# Q-Learning Irrigation Experiments - Historical Archive

This notebook contains archived experiments from the Q-learning irrigation project, including:
- Physical stability calibration for soil moisture bins
- Monitored training loops with Q-value evolution tracking
- Rain regime comparison experiments (dry vs moderate)
- State coverage experiments and debugging

**Purpose:** Historical record of experimental exploration leading to final methodology.

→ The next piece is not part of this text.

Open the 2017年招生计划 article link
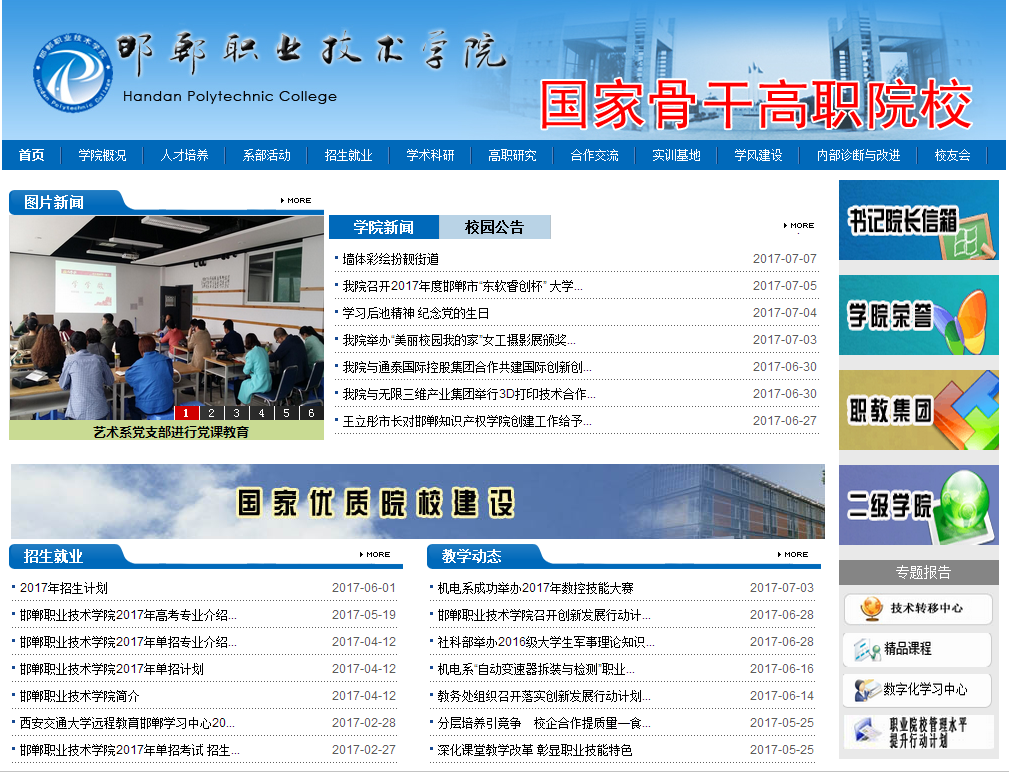Viewport: 1009px width, 772px height. click(64, 588)
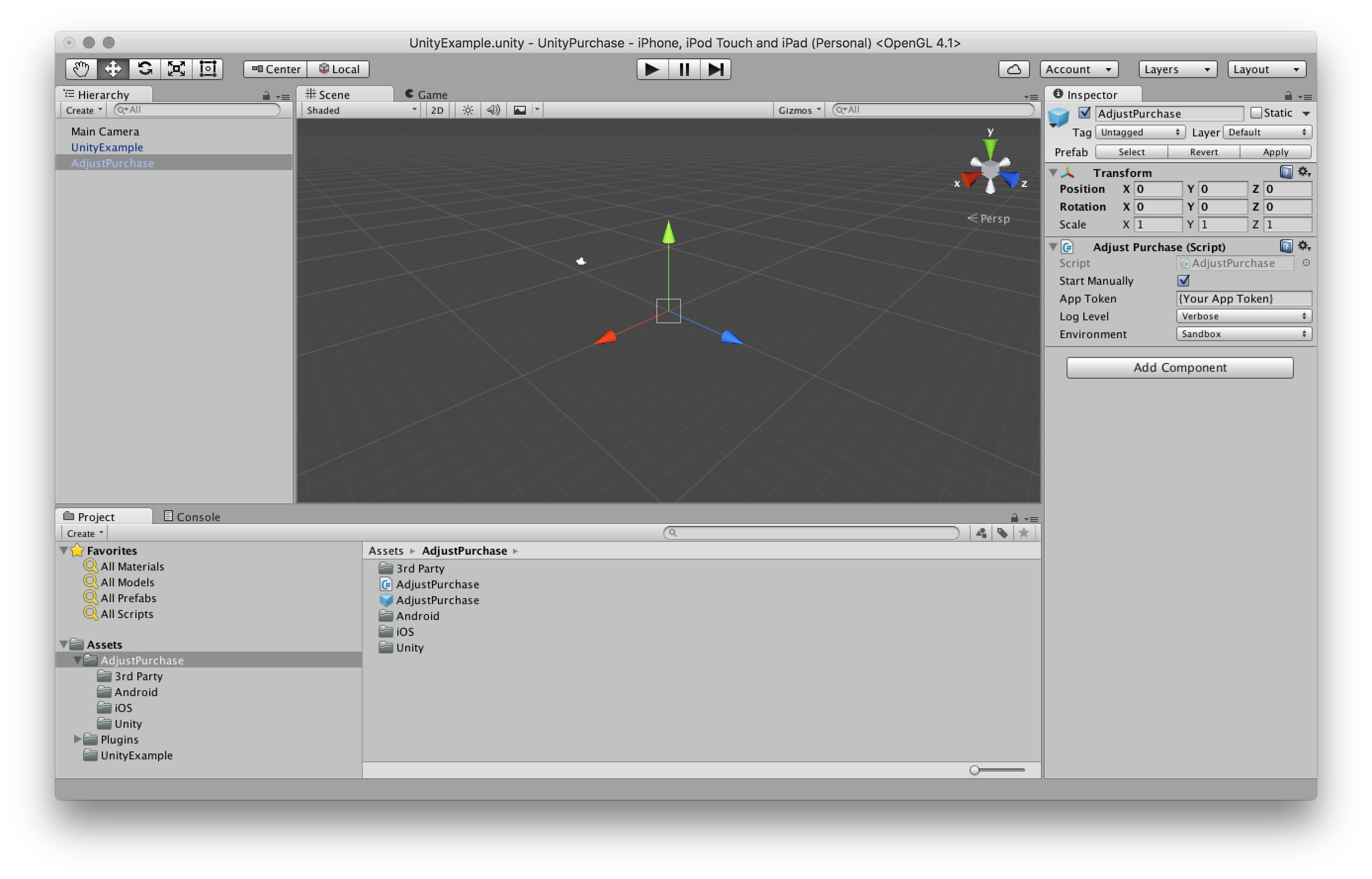The image size is (1372, 879).
Task: Toggle Start Manually checkbox in Inspector
Action: [x=1184, y=280]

**Note:** For the final, clean experimental workflow, see `experiments.ipynb`.

## Environment Setup

In [None]:
# Create environment instance with stability-calibrated parameters
# Parameters chosen via physical stability experiments (see Stability Calibration section below)
# to ensure soil_bin=1 is dynamically stable (mean residence ≥10 steps)
env = IrrigationEnv(
    max_et0=8.0,
    max_rain=50.0,
    et0_range=(2.0, 8.0),
    rain_range=(0.0, 0.8),           # Calibrated (was 40.0) - reduces perturbations
    max_soil_moisture=320.0,         # Calibrated (was 100.0) - increases capacity
    episode_length=90,
)

print(f"Environment created (stability-calibrated)")
print(f"Action space: {env.action_space}")
print(f"Observation space: {env.observation_space}")

---
# PHYSICAL STABILITY CALIBRATION (Soil Bin 1)

**Problem:** Under baseline parameters (rain 0-40mm, capacity 100mm), soil_bin=1 (SM ∈ [0.333, 0.667)) was highly unstable with mean residence time of only **1.62 steps**. This prevented meaningful Q-learning in the mid-moisture range.

**Objective:** Make soil_bin=1 dynamically stable under random policy exploration with **mean residence time ≥10 consecutive steps**.

**Constraints:**
- No drainage, runoff, or percolation modifications
- No reward function changes
- No discretization changes
- Only climate sampling and soil capacity adjustments allowed

**Method:** Systematic parameter sweeps testing rain reduction and soil capacity increases.

**Results:**

| Configuration | rain_range | max_soil_moisture | Mean Residence | Status |
|--------------|-----------|-------------------|----------------|--------|
| Baseline | (0, 40) | 100 | 1.62 steps | ✗ Unstable |
| E3+ Final | (0, 0.8) | 320 | 11.28 steps | ✓ Stable |

**Mechanism:** Rain reduction (6× improvement) combined with capacity increase (3× improvement) creates synergistic 10× improvement. Physical stability emerges from ratio: bin_width / max_input_perturbation.

**Validation:** 100% success rate across 5 independent trials (range: 10.96-11.59 steps).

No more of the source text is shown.